Continue the transcript about the Toynbee tiles, picking up after its last line.

EXCERPTED TEXT:
▽

They are mysterious markers

with bizarre messages.

Artists or pranksters

have been sticking these

plaques on roadways

and other places around

the globe for years now.

"Toynbee Idea

in Kubrick's 2001..."

... Resurrect Dead on

Planet Jupiter. "

I have no idea

what it means.

Maybe it's

a message from space.

The plaques were first

sighted in the early 1980s.

There are 130 known

plaques, most in the US.

Philadelphia, Baltimore...

New York, Washington D.C.,

Chicago, Saint Louis...

Plus, they have been

spotted in South America.

City officials we contacted

were not aware of

their existence.

It's anybody's guess what

the meaning really is,

or who's behind it.

So who is placing these

tiles all over Philadelphia,

and all over the world,

for that matter?

It's like a scene from

"The Twilight Zone."

I've never seen one.

Well, I have all these...

Toynbee tile photographs

and artifacts.

Here's one that

was in New York

on Fifth Avenue and West 34th

in front of

the Empire State Building.

This is from December of 1998.

Here's one from Maryland

and Meridian in Indianapolis.

Here's that D.C. one.

We don't have this one on

the website and it's in reverse.

It's in mirror writing.

These old New York ones

were so incredible.

You know, I always

had this idea, like,

someday maybe there could be

a museum

and I could get

each one of these photos

in a little frame or something.

The first time I noticed

a Toynbee Idea tile

in the street

was on South Street.

It was this tile,

like a floor tile or whatever,

embedded in the asphalt

in the crosswalk

that bears this message on it.

"Toynbee Idea

In Movie 2001

Resurrect Dead

on Planet Jupiter."

△

SUPPLIED RECORDS:

▽

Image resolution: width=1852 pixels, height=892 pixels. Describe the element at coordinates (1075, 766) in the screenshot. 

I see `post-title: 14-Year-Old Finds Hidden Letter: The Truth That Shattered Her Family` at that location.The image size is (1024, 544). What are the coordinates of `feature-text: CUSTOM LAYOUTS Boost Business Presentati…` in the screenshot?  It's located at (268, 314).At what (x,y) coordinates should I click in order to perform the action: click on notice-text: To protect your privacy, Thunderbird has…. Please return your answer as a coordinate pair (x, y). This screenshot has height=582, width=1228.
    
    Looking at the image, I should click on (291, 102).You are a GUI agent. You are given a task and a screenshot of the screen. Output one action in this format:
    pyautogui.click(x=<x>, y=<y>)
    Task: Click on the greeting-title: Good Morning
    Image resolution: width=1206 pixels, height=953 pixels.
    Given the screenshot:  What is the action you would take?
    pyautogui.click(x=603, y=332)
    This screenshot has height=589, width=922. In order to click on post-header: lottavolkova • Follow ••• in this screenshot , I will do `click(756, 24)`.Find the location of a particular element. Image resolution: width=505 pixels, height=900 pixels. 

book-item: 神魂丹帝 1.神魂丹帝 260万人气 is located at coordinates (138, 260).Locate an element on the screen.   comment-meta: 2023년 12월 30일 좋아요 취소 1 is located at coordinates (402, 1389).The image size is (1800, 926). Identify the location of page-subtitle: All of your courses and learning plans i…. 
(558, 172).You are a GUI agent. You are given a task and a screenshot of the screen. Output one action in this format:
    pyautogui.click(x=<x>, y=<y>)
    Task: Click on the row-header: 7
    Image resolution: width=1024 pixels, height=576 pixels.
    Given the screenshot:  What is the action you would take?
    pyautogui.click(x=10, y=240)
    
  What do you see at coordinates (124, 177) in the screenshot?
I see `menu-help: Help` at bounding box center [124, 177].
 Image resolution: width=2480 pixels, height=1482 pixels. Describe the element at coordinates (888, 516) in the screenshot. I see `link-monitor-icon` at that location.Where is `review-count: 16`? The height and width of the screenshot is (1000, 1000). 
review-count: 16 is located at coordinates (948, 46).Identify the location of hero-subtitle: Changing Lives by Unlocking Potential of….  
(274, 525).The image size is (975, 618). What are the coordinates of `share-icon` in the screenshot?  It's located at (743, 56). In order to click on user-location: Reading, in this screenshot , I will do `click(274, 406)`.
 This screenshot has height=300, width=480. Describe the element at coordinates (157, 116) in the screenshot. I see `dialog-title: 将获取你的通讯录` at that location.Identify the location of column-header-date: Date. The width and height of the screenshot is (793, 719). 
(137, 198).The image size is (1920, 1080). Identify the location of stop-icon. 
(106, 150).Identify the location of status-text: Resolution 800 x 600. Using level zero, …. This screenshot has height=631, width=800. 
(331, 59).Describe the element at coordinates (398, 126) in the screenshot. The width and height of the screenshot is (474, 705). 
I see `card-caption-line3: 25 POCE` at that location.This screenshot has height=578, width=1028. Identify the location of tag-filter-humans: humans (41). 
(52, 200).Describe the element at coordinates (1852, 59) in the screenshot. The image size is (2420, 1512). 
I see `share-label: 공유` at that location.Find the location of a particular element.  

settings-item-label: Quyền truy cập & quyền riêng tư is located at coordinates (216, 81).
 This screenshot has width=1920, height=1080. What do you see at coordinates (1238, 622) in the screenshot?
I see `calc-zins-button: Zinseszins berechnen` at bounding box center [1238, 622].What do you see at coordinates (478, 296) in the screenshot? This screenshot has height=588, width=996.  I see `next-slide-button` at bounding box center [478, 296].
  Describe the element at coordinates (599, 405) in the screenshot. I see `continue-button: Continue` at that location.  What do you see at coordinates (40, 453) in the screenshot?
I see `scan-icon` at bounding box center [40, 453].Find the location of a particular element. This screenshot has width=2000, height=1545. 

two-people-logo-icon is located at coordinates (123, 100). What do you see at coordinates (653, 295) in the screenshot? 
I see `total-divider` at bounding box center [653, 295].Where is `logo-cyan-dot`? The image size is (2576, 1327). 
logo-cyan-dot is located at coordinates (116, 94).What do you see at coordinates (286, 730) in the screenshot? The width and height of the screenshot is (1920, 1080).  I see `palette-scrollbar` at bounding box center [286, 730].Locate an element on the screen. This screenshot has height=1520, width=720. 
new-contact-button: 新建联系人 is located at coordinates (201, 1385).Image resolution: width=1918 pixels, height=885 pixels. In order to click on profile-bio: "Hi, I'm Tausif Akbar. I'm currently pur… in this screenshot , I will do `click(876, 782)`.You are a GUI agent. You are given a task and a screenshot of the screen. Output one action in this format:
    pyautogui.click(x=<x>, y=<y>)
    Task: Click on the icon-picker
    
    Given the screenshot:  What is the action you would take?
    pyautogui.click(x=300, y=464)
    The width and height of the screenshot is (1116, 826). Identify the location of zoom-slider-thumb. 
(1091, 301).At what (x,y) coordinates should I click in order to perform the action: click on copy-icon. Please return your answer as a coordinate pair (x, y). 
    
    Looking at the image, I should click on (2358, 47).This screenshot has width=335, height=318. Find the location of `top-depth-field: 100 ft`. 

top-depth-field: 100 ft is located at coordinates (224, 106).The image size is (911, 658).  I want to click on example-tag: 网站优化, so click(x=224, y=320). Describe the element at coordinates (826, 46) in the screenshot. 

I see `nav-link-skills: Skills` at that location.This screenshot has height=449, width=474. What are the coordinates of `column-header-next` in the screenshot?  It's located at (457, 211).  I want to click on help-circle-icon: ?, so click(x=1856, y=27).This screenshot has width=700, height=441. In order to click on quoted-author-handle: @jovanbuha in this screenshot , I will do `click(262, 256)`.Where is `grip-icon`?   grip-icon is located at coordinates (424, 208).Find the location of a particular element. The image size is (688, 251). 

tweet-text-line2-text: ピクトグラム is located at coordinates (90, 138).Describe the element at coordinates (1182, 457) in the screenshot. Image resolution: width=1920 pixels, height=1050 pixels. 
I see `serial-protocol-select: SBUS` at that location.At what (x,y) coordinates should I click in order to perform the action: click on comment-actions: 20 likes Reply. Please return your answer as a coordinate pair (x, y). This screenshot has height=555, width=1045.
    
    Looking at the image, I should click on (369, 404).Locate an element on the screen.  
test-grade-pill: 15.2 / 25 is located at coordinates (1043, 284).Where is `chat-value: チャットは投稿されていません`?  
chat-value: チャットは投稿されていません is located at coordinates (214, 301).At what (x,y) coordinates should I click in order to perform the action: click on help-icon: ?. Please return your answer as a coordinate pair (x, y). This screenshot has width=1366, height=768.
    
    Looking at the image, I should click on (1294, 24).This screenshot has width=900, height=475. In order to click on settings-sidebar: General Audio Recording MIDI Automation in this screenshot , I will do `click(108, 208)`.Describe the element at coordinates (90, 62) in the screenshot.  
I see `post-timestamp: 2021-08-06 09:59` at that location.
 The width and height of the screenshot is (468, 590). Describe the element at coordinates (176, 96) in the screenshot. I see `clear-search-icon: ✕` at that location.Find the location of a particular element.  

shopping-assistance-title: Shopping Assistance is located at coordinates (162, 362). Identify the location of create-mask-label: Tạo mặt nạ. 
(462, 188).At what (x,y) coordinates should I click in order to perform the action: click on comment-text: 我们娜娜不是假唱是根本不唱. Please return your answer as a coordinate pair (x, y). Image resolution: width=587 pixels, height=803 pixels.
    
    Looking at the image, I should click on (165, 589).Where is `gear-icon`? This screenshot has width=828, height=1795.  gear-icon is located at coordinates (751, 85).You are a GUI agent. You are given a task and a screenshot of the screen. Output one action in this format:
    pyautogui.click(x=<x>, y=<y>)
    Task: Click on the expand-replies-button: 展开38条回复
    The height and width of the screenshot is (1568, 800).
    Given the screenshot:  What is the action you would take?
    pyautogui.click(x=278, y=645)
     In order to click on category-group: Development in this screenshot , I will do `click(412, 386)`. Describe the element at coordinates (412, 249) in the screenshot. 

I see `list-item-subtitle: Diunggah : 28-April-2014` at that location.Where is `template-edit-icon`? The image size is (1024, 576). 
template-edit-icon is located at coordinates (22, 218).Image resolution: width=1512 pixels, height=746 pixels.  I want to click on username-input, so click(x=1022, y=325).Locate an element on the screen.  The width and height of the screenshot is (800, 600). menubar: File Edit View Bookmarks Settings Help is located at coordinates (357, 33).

△

TASK RESULT:
I started really thinking,

that's weird,

what's that all about?

Why was it there?

What did it mean,

who made it?

Me and some of my

friends lived in this squat

on Fifth and Bainbridge

at the time.

It was a chaotic squat

full of 17-year-old runaways

and, you know, people like that.

It just caught

my eye one day.

I started thinking about it

'cause I guess we were sitting

on that corner

and we were

looking at that tile.

And I said, "Hey, Vern,

isn't that weird?

"That there's

that thing in the street

that says, 'Resurrect the Dead

on Planet Jupiter'?"

A couple years later, I got

this job as a foot courier

for this company,

Kangaroo Couriers.

I began to notice more of these

cryptic street messages

all over the place...

you know, from

walking around the city

and looking down all the time,

delivering packages.

I would walk over the tiles

over and over

and over and over again.

So I'd think about them

every single day.

And, you know, I would

just constantly think,

like, "I wonder how

long they've been there?

I wonder what they mean?"

So I started following them when

I'd see them around downtown.

I would make sure

to take note of them

and I started to write down

where they were all at.

I had a little notebook

I would take around.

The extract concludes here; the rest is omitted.